(WHAT THIS TASK INVOLVES):
Return the run of lines below that opens with the line containing "You are a computer-use agent. The" and closes with the line containing "The height and width of the screenshot is (608, 1223).", keeping each one exact.
'''
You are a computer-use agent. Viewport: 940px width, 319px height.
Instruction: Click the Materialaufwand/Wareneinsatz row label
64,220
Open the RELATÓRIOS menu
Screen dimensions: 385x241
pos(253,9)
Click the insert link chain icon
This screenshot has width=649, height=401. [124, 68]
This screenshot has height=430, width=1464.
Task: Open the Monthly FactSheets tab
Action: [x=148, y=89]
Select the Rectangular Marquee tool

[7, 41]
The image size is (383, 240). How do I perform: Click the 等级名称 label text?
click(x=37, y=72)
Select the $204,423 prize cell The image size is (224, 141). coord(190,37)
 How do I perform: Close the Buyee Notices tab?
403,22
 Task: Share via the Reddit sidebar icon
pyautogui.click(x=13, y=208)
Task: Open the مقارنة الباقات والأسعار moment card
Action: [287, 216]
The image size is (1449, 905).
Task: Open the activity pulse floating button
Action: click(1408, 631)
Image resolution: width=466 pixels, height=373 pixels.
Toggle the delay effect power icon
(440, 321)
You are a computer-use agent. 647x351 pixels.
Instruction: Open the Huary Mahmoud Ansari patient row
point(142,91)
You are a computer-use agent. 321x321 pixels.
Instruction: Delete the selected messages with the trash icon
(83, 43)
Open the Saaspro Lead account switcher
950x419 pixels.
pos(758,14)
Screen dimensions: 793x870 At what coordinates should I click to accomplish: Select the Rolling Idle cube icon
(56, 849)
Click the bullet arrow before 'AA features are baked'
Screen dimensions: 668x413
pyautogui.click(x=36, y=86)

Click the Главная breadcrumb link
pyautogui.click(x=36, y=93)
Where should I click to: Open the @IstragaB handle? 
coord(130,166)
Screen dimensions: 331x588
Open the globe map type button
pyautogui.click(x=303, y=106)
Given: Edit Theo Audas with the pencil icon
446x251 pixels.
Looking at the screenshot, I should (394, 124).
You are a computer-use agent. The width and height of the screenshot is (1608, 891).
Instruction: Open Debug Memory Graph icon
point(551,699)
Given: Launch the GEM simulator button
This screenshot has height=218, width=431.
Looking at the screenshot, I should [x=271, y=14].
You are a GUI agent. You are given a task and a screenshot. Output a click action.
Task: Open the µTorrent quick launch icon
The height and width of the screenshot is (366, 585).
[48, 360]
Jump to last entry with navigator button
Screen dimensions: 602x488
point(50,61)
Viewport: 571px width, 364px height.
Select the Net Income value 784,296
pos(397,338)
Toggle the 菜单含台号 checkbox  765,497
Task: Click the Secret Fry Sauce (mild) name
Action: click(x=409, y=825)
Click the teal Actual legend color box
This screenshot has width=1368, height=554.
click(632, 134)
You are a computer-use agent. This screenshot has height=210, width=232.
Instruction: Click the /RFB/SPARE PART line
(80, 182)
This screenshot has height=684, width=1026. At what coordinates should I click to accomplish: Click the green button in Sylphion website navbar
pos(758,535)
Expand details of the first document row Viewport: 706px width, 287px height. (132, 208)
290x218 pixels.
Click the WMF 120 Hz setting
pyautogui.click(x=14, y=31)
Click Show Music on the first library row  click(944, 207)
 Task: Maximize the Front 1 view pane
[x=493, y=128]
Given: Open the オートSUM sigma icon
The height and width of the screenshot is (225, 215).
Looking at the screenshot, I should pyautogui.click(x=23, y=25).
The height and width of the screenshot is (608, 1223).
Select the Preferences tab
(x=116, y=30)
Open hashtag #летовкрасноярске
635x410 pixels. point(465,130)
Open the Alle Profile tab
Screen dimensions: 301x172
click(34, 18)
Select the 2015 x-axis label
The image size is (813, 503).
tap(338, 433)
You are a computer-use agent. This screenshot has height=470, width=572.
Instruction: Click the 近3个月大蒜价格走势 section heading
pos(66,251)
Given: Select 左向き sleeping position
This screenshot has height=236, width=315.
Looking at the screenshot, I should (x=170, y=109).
'''
(RESULT OF THE EXERCISE):
You are a computer-use agent. The width and height of the screenshot is (1608, 891).
Instruction: Open Debug Memory Graph icon
point(551,699)
Given: Launch the GEM simulator button
This screenshot has height=218, width=431.
Looking at the screenshot, I should [x=271, y=14].
You are a GUI agent. You are given a task and a screenshot. Output a click action.
Task: Open the µTorrent quick launch icon
The height and width of the screenshot is (366, 585).
[48, 360]
Jump to last entry with navigator button
Screen dimensions: 602x488
point(50,61)
Viewport: 571px width, 364px height.
Select the Net Income value 784,296
pos(397,338)
Toggle the 菜单含台号 checkbox  765,497
Task: Click the Secret Fry Sauce (mild) name
Action: click(x=409, y=825)
Click the teal Actual legend color box
This screenshot has width=1368, height=554.
click(632, 134)
You are a computer-use agent. This screenshot has height=210, width=232.
Instruction: Click the /RFB/SPARE PART line
(80, 182)
This screenshot has height=684, width=1026. At what coordinates should I click to accomplish: Click the green button in Sylphion website navbar
pos(758,535)
Expand details of the first document row Viewport: 706px width, 287px height. (132, 208)
290x218 pixels.
Click the WMF 120 Hz setting
pyautogui.click(x=14, y=31)
Click Show Music on the first library row  click(944, 207)
 Task: Maximize the Front 1 view pane
[x=493, y=128]
Given: Open the オートSUM sigma icon
The height and width of the screenshot is (225, 215).
Looking at the screenshot, I should pyautogui.click(x=23, y=25).
The height and width of the screenshot is (608, 1223).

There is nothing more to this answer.